* **DOCUMENT EXCERPT**:
==================================================
Following the November meeting, our chair promptly convened a panel, which soon afterward more deeply informed our board and the state education department about the widening extent of the situation. Not long afterward, on its own initiative, the Legislature convened a commission to expose in detail the unprecedented level of antisemitic conduct occurring in the Commonwealth and recommend how it must be addressed.  

The Special Commission on Combatting Antisemitism did a thorough and commendable job. The commission’s hearings revealed that antisemitism is often omitted from established anti-bullying practices that protect other vulnerable groups. Recently, it produced a range of recommended actions for the Department of Elementary and Secondary Education.

Many of the commission’s K-12 recommendations expressly pertain to every form of hate, bias, and discrimination, suggesting best practices for Jewish members of school communities, and applicable to every student. The state education department must follow up with vigor and as a top priority. I was very pleased to hear Commissioner Pedro Martinez commit to do just that at the Board’s September 2025 meeting. 

A notably contentious item has been the recommendation that the International Holocaust Remembrance Alliance (IHRA) definition of antisemitism, published in 2005, be used by public school personnel. The commissioners understood that if they intend to assist educators unfamiliar with the issues, they need to provide a common definition as an essential tool.   

A September 2025 Washington Post poll found that in the last year, 42 percent of Jewish Americans avoided wearing material that would show their Jewish identity. Nearly half said they perceive a lot of antisemitism in the US, and fewer than 20 percent feel very safe. This unprecedented environment makes Jewish students more vulnerable and encourages potential perpetrators.  Educators clearly must have all the assistance they can get to manage it.   

The IHRA definition of antisemitism is the obvious and established resource to turn to. The Antisemitism Commission hardly had a viable alternative. Trying to craft a new definition wasn’t a practical option. Part of the commission’s statutory charge is to “make recommendations for the implementation of the United States National Strategy to Counter Antisemitism.” This 2023 Biden administration guide recognizes the IHRA definition as a prominent tool embraced by United States agencies. The IHRA Definition was endorsed by the Massachusetts governor in a 2022 executive order. The commission was following precedent and the law. 

The IHRA definition has been critiqued as a threat to free speech and open expression by some who fear it conflates any criticism of Israel with antisemitic speech. However, its text says outright that “criticism of Israel similar to that leveled against any other country cannot be regarded as antisemitic.” 

Free speech and open expression are important, especially in educational settings. Experienced educators have long balanced the urgent need to ensure safe and welcoming school environments against the values of free expression.  Our more experienced administrators and properly trained personnel can manage, and not misuse, the IHRA definition. They should be trusted to use this tool with good judgment and discernment when it is needed.    

The recommendations of the antisemitism commission focus on Jewish students, because that is they who have an unprecedented need for timely, effective intervention.  It is reasonable to hope that effective implementation will refocus and revive very good past practices in all Massachusetts schools.

Action now can ultimately spare all students, not only Jewish students, from the consequences of hateful and bullying behaviors. Anything less than an immediate and urgent response by the state education department and local officials in every school community is unacceptable. 

Michael Moriarty served on the state Board of Elementary and Secondary Education from 2015 until September 2025.
==================================================
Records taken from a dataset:
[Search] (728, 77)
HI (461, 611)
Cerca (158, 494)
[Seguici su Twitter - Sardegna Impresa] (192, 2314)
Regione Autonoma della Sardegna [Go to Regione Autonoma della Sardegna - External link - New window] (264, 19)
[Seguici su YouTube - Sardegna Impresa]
==================================================
* **WHAT THIS TASK INVOLVES**: In the text on antisemitism in Massachusetts schools, write out the part starting with "Following the November" and going on through "and Secondary Education.", substituting "committee" for "panel".

* **REPLY TO THE TASK**:
Following the November meeting, our chair promptly convened a committee, which soon afterward more deeply informed our board and the state education department about the widening extent of the situation. Not long afterward, on its own initiative, the Legislature convened a commission to expose in detail the unprecedented level of antisemitic conduct occurring in the Commonwealth and recommend how it must be addressed.  

The Special Commission on Combatting Antisemitism did a thorough and commendable job. The commission’s hearings revealed that antisemitism is often omitted from established anti-bullying practices that protect other vulnerable groups. Recently, it produced a range of recommended actions for the Department of Elementary and Secondary Education.